Para Inês Leal Reis, que é também presidente da Associação Portuguesa de Médicos Veterinários de Equino, esta terapia regenerativa, possível numa fase aguda da lesão, “distingue-se por se tratar de uma combinação inovadora células estaminais mesenquimatosas de membrana sinovial, com grande tropismo para articulação e tecidos músculo-esqueléticos, com células estaminais mesenquimatosas de cordão umbilical, conhecidas pelas suas capacidades imunomoduladoras”.
No estudo agora publicado, procurou-se mudar o estado da articulação de uma natureza inflamatória e catabólica para um estado anabólico, permitindo a regeneração da cartilagem. Após diagnóstico realizado ao cavalo, feita por imagiologia (TAC e MRI) na FMV ao abrigo do protocolo científico e técnico estabelecido com esta instituição, revelou defeitos na articulação metacarpofalângica do cavalo (análogo ao pulso dos humanos), defeitos estes que atingiam a cartilagem e outros eram mais profundos e atingiam também o osso subcondral.
O garanhão foi então submetido a um tratamento regenerativo inovador que consistiu em duas injeções intra-articulares de células estaminais/estromais mesenquimatosas da membrana sinovial equina (eSM-MSCs) combinadas com um meio condicionado de células estaminais/estromais mesenquimais do cordão umbilical, com 15 dias de intervalo.
Como consequência, foi realizado um programa de reabilitação de 12 semanas e a claudicação, a dor e a tumefação articular diminuíram consideravelmente; contudo, o estudo imagiológico revelou uma cicatrização incompleta de uma das cinco lesões no osso metacarpiano, o que levou a uma segunda ronda de tratamento.
Ana Colette Maurício e Inês Leal Reis são ambas docentes no ICBAS. (Foto: DR)
Ensaios com humanos “num futuro muito próximo”
Para Ana Colette Maurício, o caso clínico, desenvolvido no âmbito da patente internacional – Regenera (ICBAS/Universidade do Porto), descreve um “tratamento extremamente inovador para a recuperação de lesões graves do aparelho locomotor de cavalos, já igualmente aplicado como tratamento compassivo em cães e num futuro muito próximo, terão mesmo início ensaios clínicos para humanos, dando grande importância à visão de Uma Saúde”.

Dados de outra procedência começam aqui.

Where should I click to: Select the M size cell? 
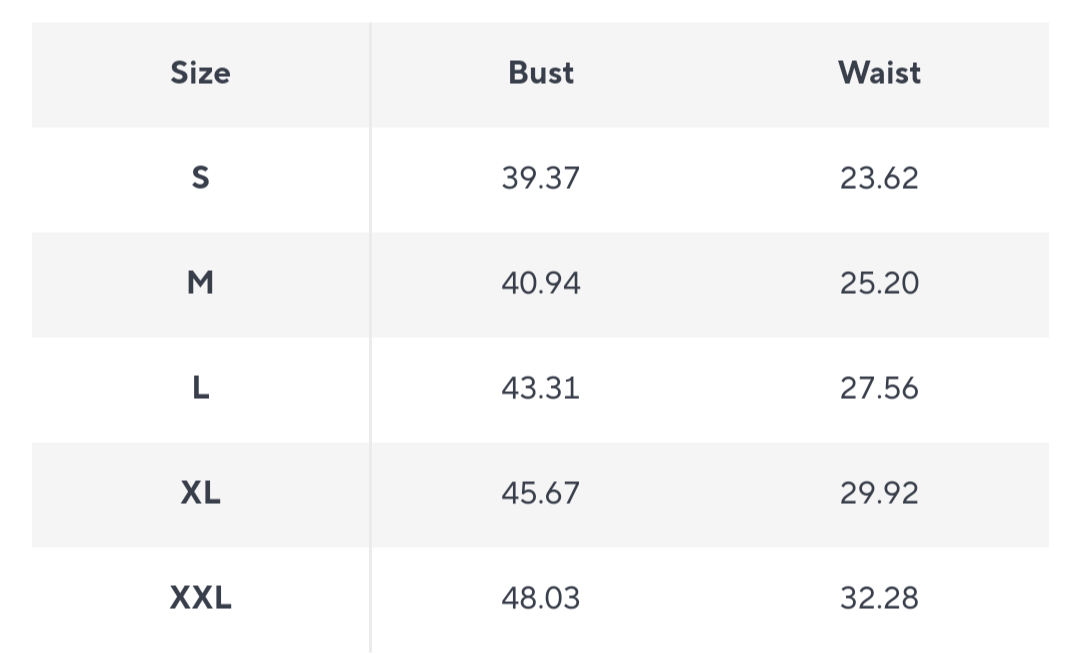(x=200, y=283)
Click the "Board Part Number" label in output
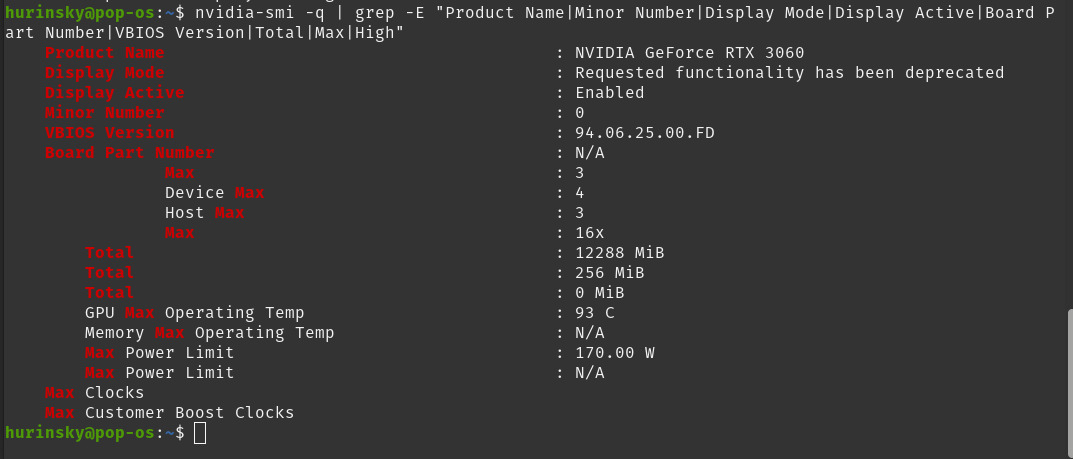Screen dimensions: 1073x459 click(129, 153)
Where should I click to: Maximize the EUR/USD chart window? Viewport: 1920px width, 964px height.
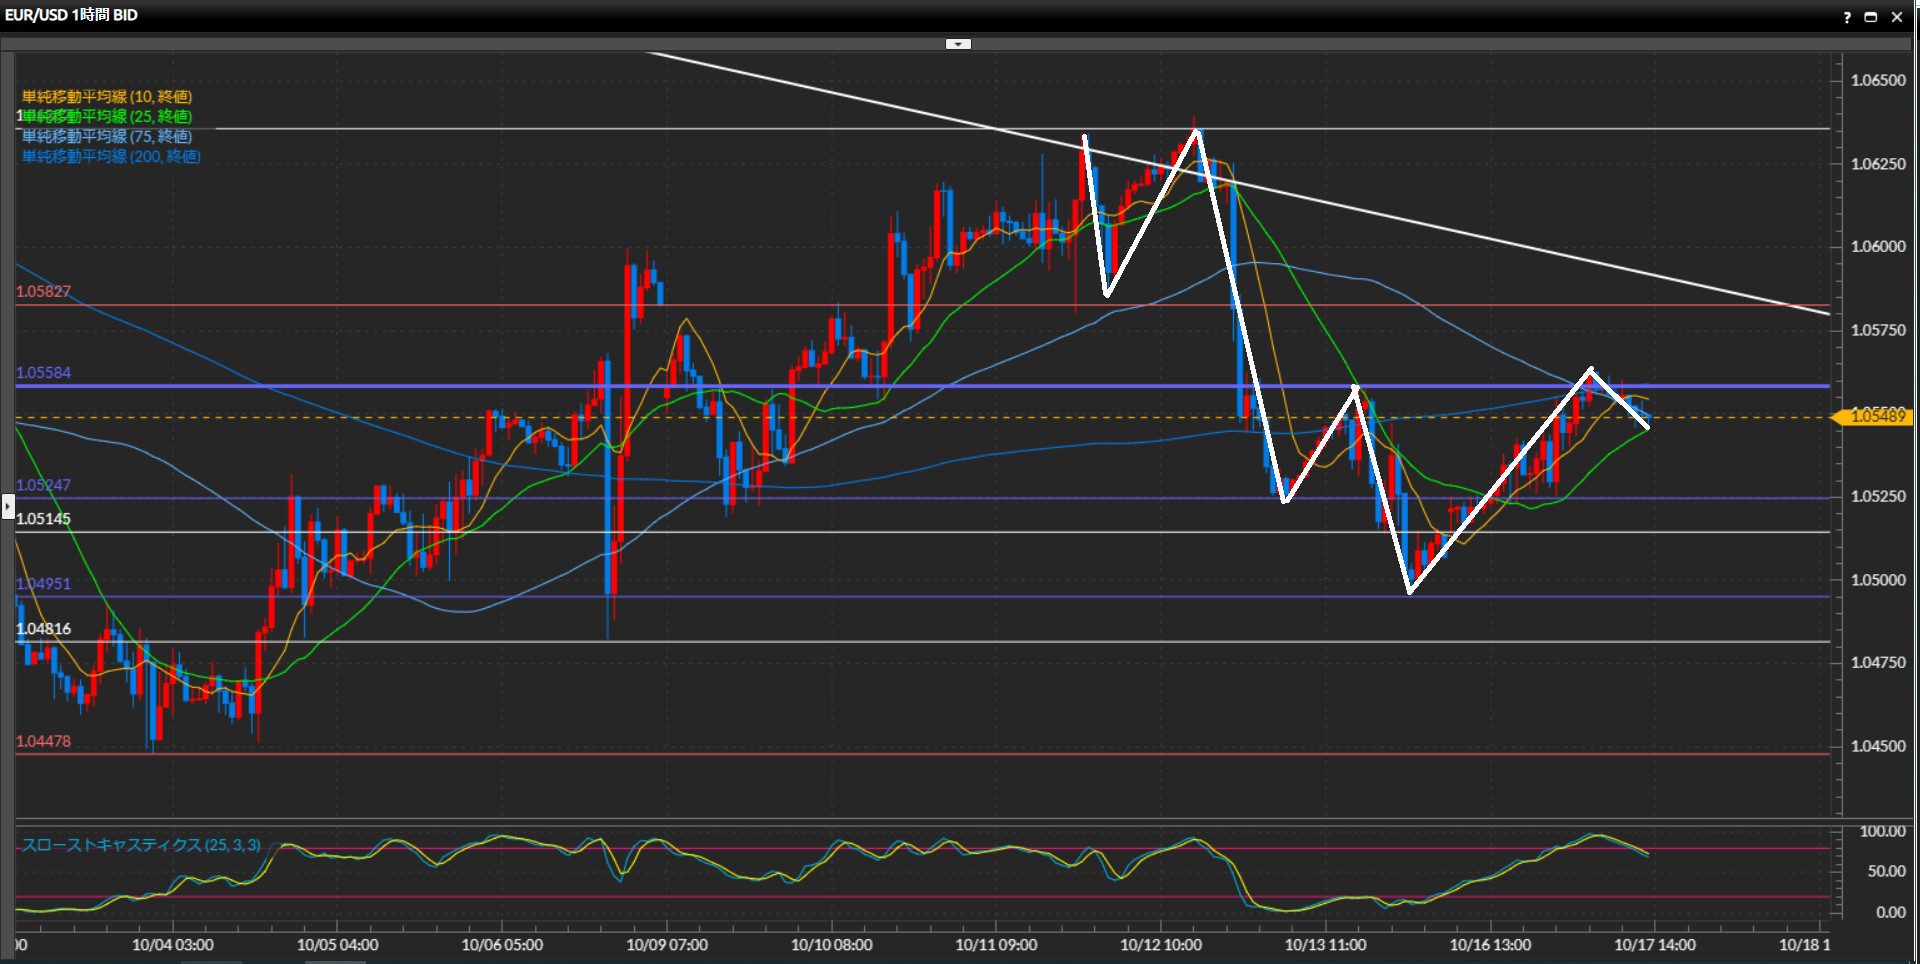tap(1871, 17)
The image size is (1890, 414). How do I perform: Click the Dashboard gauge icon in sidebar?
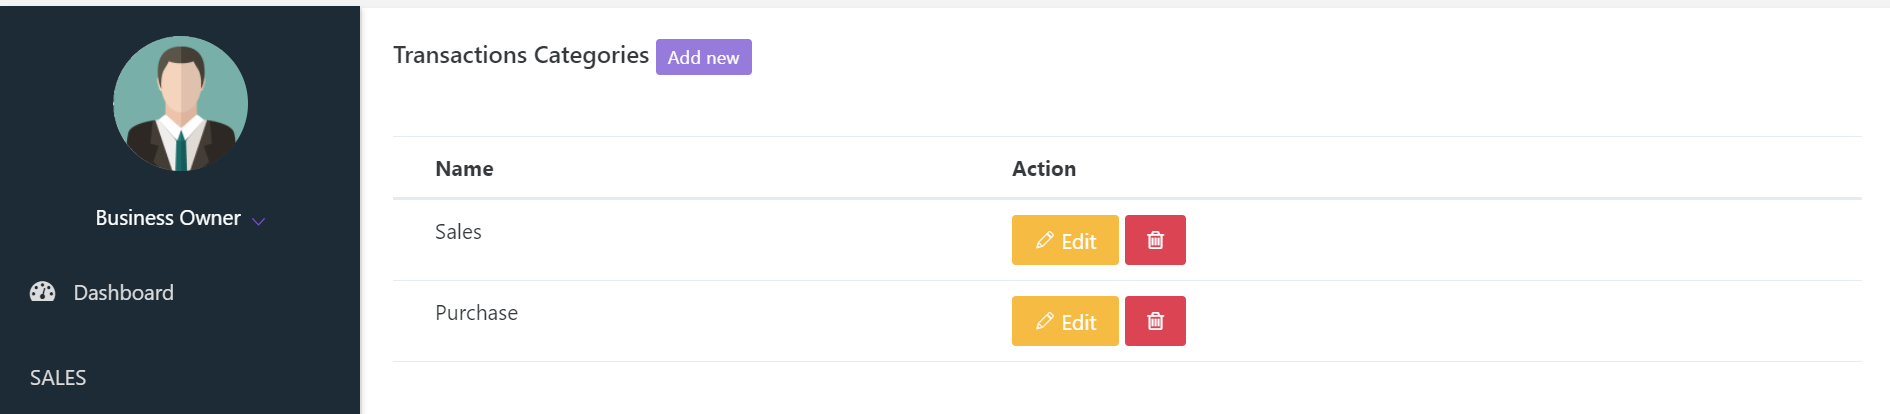coord(42,292)
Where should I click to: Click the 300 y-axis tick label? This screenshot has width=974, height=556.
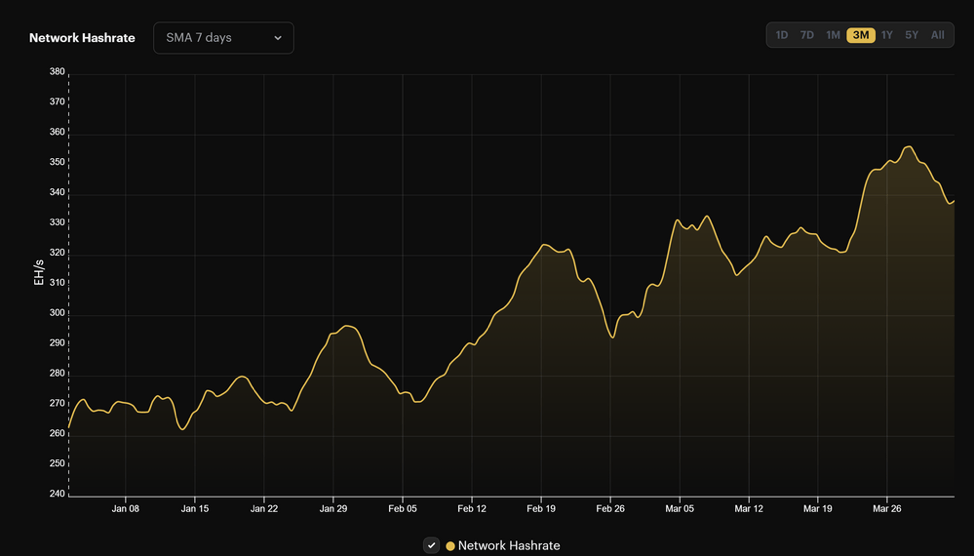[x=57, y=313]
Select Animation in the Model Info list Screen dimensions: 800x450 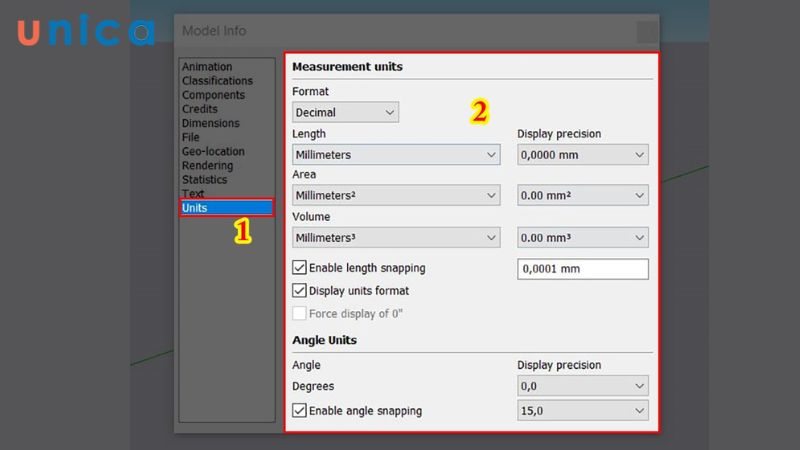[x=207, y=67]
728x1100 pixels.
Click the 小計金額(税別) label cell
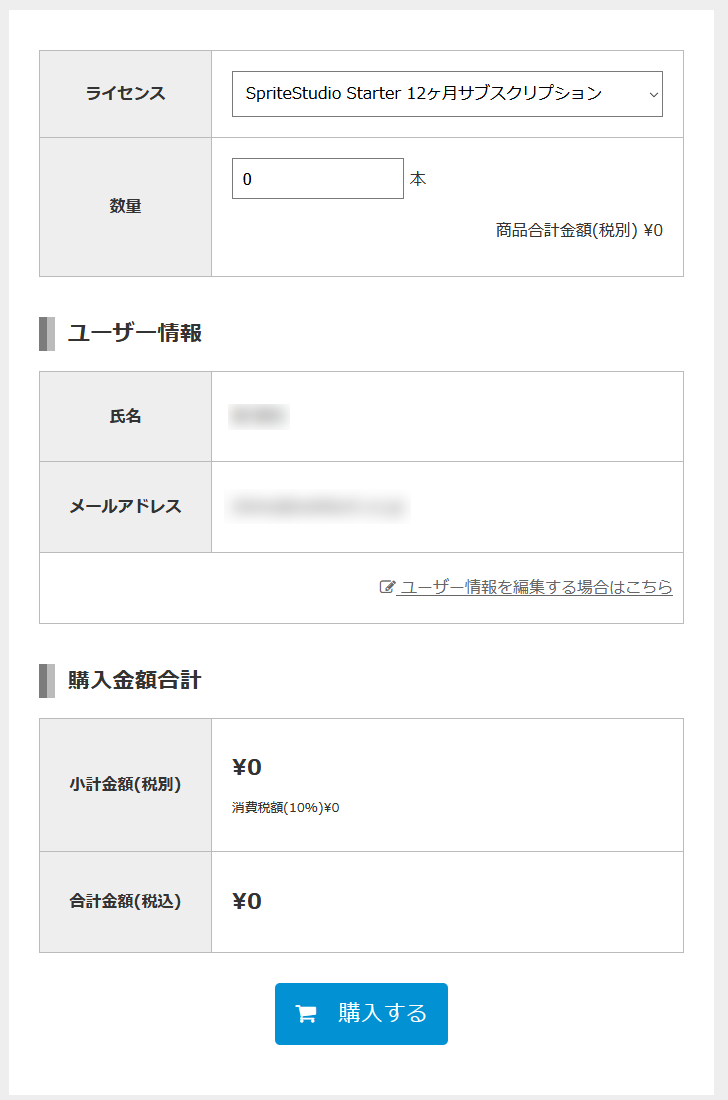coord(126,784)
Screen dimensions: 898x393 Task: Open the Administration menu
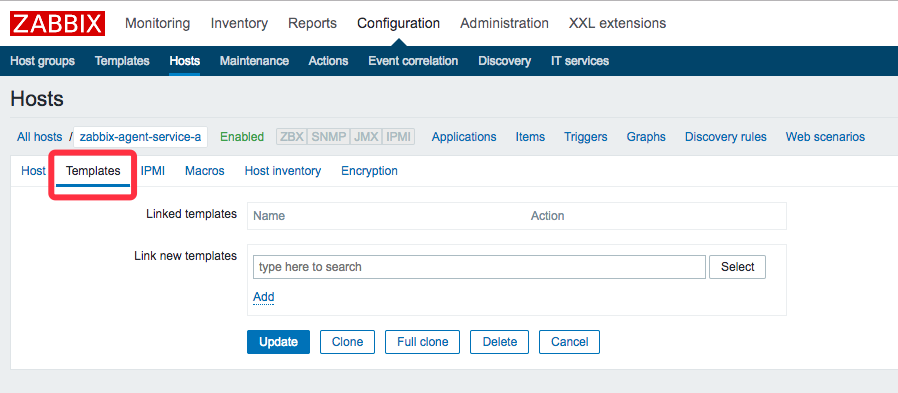click(504, 23)
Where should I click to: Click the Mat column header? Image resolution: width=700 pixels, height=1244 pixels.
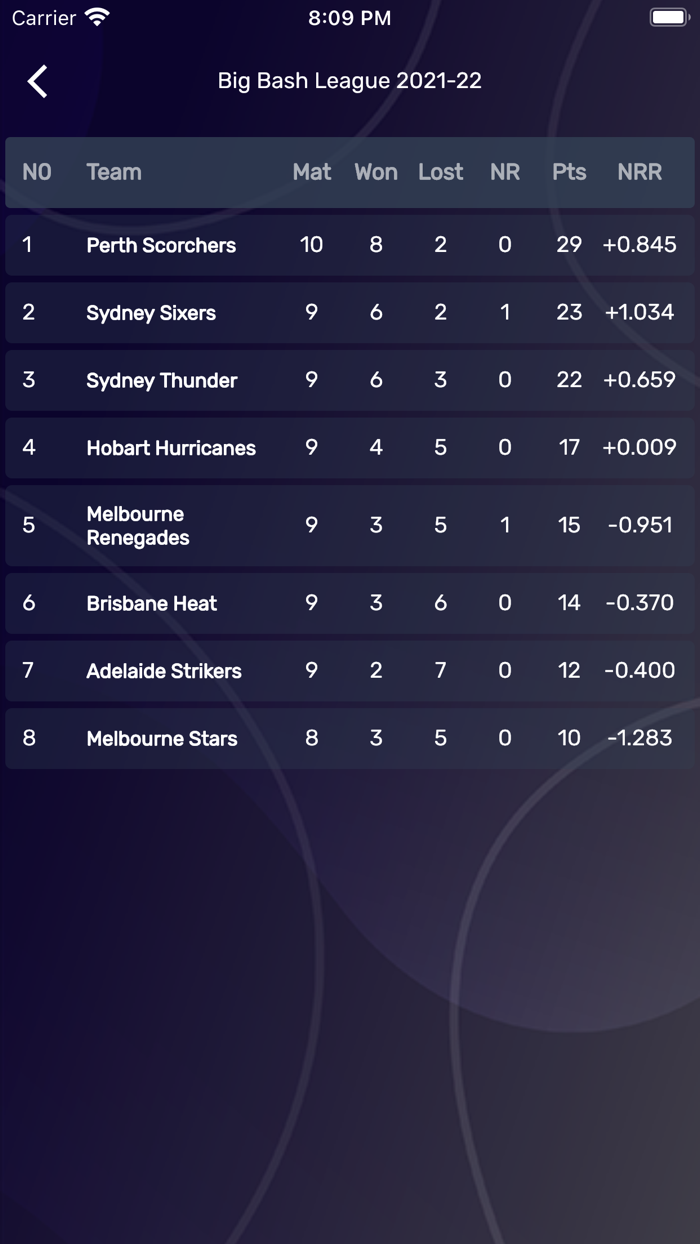pos(311,172)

Os defeitos da cartilagem articular nas articulações dos equídeos, em particular na articulação metacarpofalângica, levam, inevitavelmente, ao desenvolvimento de osteoartrite, causando uma claudicação crónica significativa. No entanto, com um diagnóstico preciso, é possível obter um resultado positivo com tratamentos regenerativos, nomeadamente com este tratamento inovador. Este produto celular demonstrou ser seguro e eficaz, uma vez que não foram registados quaisquer sinais adversos, e a imagiologia avançada evidenciou o preenchimento da lesão osteocondral, a ausência das outras lesões previamente identificadas na artroscopia e a estabilização da osteoartrite.
Para além disso, e não menos importante, clinicamente, após um período de acompanhamento de 20 meses, o equino regressou e progrediu na sua carreira atlética sem quaisquer sinais de claudicação ou recidiva clínica, sem inchaço ou dor na zona lesionada, competindo agora a um nível superior.
O estudo introduziu a aplicação desta combinação na abordagem de dois tipos de defeitos articulares distintos: espessura total e espessura parcial, e pretendeu compreender e descrever a sua capacidade regenerativa. Demonstrou-se ainda extremamente efetiva no controlo e estabilização da osteoartrite que se formou secundariamente ao trauma, facto este extremamente positivo visto que a osteoartrite pode ser controlada, mas dificilmente estabilizada.
Os resultados positivos sugerem a eficácia desta combinação no tratamento de defeitos totais e parciais da cartilagem em cavalos. As células estaminais/estromais mesenquimatosas e os seus fatores bioativos constituem uma nova abordagem terapêutica para a regeneração de tecidos e a restauração da função de órgãos.